The Third Department got it right in Matter of State of New York v KKS Properties, LLC, __ AD3d __, (July 3, 2014). The lower court’s decision in KKS Properties, LLC is one of those decisions that makes you cringe. An award on an appropriation claim in the Court of Claims which is lower than the advance payment resulting in a judgment in favor of the State is an outrageous outcome for a compulsory taking of one’s property. We have often advocated that there must be a minimum of “just compensation.” A condemnor is required to appraise the property before a taking based on its highest and best use and make an offer in the amount which is 100% of its highest approved appraisal.

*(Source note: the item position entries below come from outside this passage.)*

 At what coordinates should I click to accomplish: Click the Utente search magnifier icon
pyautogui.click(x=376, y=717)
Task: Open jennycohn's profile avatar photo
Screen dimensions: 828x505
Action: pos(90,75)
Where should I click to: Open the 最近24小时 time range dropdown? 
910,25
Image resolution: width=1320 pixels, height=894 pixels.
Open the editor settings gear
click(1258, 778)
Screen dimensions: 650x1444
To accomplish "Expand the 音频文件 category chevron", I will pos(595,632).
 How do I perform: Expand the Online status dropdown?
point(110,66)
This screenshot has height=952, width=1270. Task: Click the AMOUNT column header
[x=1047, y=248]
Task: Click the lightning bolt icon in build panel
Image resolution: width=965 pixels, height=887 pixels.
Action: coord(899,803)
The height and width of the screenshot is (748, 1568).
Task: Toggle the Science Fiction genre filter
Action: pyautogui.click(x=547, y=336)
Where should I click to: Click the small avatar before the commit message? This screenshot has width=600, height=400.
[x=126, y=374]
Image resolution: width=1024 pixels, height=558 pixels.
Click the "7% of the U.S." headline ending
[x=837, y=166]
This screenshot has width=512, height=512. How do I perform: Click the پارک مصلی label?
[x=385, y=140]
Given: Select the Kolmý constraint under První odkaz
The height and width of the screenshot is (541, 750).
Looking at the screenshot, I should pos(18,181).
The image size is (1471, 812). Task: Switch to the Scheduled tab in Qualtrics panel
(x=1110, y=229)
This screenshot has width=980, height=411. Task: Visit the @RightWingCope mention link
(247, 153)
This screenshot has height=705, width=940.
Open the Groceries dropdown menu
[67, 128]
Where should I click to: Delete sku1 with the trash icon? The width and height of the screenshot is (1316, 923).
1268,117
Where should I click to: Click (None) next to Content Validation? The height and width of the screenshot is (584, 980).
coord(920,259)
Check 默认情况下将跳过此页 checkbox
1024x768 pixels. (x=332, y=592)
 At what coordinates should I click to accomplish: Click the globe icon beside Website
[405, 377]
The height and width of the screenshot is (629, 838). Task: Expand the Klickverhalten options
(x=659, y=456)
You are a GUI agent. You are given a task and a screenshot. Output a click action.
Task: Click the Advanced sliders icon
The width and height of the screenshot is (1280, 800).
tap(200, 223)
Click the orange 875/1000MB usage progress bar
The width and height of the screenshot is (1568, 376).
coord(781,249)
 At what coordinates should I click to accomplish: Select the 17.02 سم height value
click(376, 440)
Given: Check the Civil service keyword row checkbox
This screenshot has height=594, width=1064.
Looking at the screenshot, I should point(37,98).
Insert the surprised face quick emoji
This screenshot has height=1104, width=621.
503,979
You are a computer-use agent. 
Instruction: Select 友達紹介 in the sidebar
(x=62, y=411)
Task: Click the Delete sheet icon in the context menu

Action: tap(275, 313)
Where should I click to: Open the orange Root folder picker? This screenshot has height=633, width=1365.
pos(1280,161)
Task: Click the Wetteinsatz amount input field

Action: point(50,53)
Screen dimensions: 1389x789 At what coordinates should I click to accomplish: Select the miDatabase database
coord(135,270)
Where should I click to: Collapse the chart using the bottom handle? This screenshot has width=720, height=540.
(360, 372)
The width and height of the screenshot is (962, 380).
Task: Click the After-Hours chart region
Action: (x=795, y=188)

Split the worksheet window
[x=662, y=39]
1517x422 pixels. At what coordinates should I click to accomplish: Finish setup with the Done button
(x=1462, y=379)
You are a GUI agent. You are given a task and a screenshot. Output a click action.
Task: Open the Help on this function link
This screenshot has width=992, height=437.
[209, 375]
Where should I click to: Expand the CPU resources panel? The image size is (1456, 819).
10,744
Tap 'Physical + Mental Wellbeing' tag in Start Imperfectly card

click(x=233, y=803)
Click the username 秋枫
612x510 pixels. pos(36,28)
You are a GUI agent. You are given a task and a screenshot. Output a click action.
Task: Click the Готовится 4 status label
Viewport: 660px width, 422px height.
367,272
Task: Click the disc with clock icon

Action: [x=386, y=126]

If the offer is not accepted as payment in full, the condemnee can accept same without prejudice as an advance payment. This amount should be deemed the minimum amount of just compensation.
The Court of Claims in KKS Properties, LLC misconstrued the “Project Influence Rule.” A rule of valuation applied to avoid increases or decreases in property values which result from a proposed project. The rule came about as the result of the Supreme Court decision, United States v. Miller, 317 US 369 (1943), one of the most misunderstood condemnation cases ever decided. An article written by M. Robert Goldstein and Michael Rikon, which more fully discusses the Miller case is available on our website by clicking here.
The Court of Claims is KKS Properties failed to value the appropriated property on the basis of a comprehensive rezoning which predated the taking. The lower court found that claimant’s property would not have been rezoned absent the bypass extension. On appeal, the Third Department held that the State failed to demonstrate that “but for” the bypass extension, claimant’s property would not have been rezoned. Rather, the Appellate Court noted, the change in zoning “notably occurred prior to the taking — was part of a comprehensive rezoning of the entire Town ***.”